Услышав опять насмешливо сказанное слово «гофмейстер», Нейгебауер еще громче закричал:
– Собаки, собаки!.. Я вам покажу!.. Как бог мой жив, так я вам отомщу!.. – И выбежал из комнаты.
Оскорбленный, он жаловался царю, написав ему: «Гонят они меня ради веры моей и не хотят по постным дням мяса давать, но я бы охотно и рыбу ел, если б она добро приготовлена была. Они меня оклеветали, будто я по две недели сидя пью и к царевичу не хожу».
После короткого выяснения происшедшего Петр отказал Нейгебауеру от службы и велел выслать его за то, что он самовольно величал себя гофмейстером, обзывал ближних людей варварами и бранил всякой жестокой бранью.

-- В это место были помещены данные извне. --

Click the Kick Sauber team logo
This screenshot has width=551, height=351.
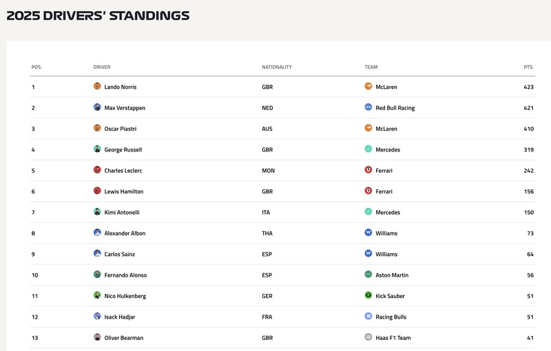click(368, 295)
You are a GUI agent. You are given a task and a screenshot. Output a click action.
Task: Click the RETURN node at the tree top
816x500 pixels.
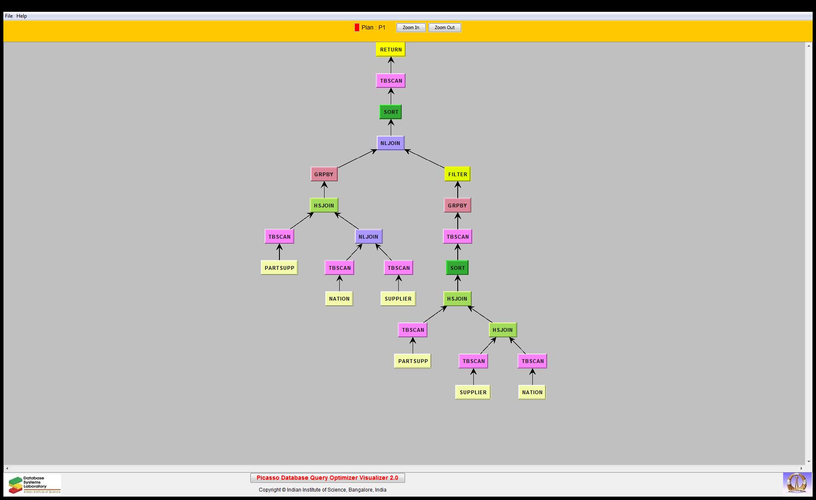(390, 49)
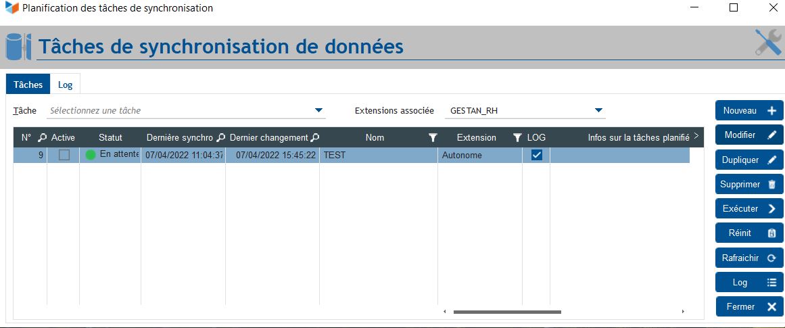
Task: Switch to the Log tab
Action: pyautogui.click(x=66, y=85)
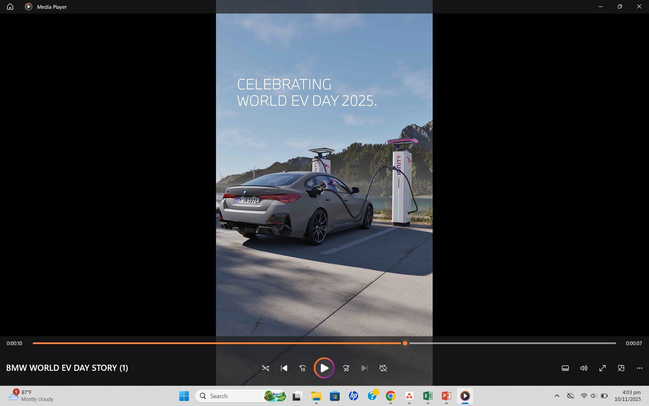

Алексей видел отца лишь в образе сурового и раздраженного наставника, а упреки, угрозы, иногда и побои мало способствовали укреплению их родственных чувств.
Прислушиваясь к людям, осуждавшим деятельность отца, постоянно тоскуя о матери, Алексей не мог ладить ни с геометрией, ни с фортификацией, приучился скрывать это от отца, обманывать его на случайных экзаменах, говорить не то, что думалось. Когда обман вскрывался, Петр, не терпевший лжи, хватал дубинку, и жестокие побои все больше и больше убеждали сына, что без батюшки жить лучше. И если бы так случилось, чтоб его совсем, совсем не было…
Редко, но все же выпадали такие дни, когда отец садился рядом с Алексеем и, приобняв его, начинал рассказывать что-нибудь из времен своего детства, надеясь приохотить сына к делу.
– Мне о ту пору, как и тебе вот, годов тринадцать было, когда князь Яков Долгорукий на поездку во Францию снаряжался, и он мне между разными разговорами сказывал, что имелся у него такой занятный инструмент, коим можно было измерять расстояние, не доходя до отдаленного места. «Как это так?» – «А так». Я сильно пожелал увидеть такой инструмент, а князь Яков сказал, что у него его украли… Ах, если бы я в моей молодости был выучен как должно! – сожалел Петр. – Ты слушаешь, про что говорю? – спрашивал он сына, заметив, что никакого интереса к его рассказу тот не проявлял.
– Да, слушаю, – вяло отвечал Алексей.
– Ну, так слушай дальше… А мне, говорю, зело захотелось инструмент такой увидеть. Я и сказал князю, чтобы он, будучи во Франции, между другими вещами купил бы мне ту диковину. Возвратился князь и привез то самое, что я пропил. Угломером это называлось, а по-иностранному – астролябией… Никак дремлешь, сынок?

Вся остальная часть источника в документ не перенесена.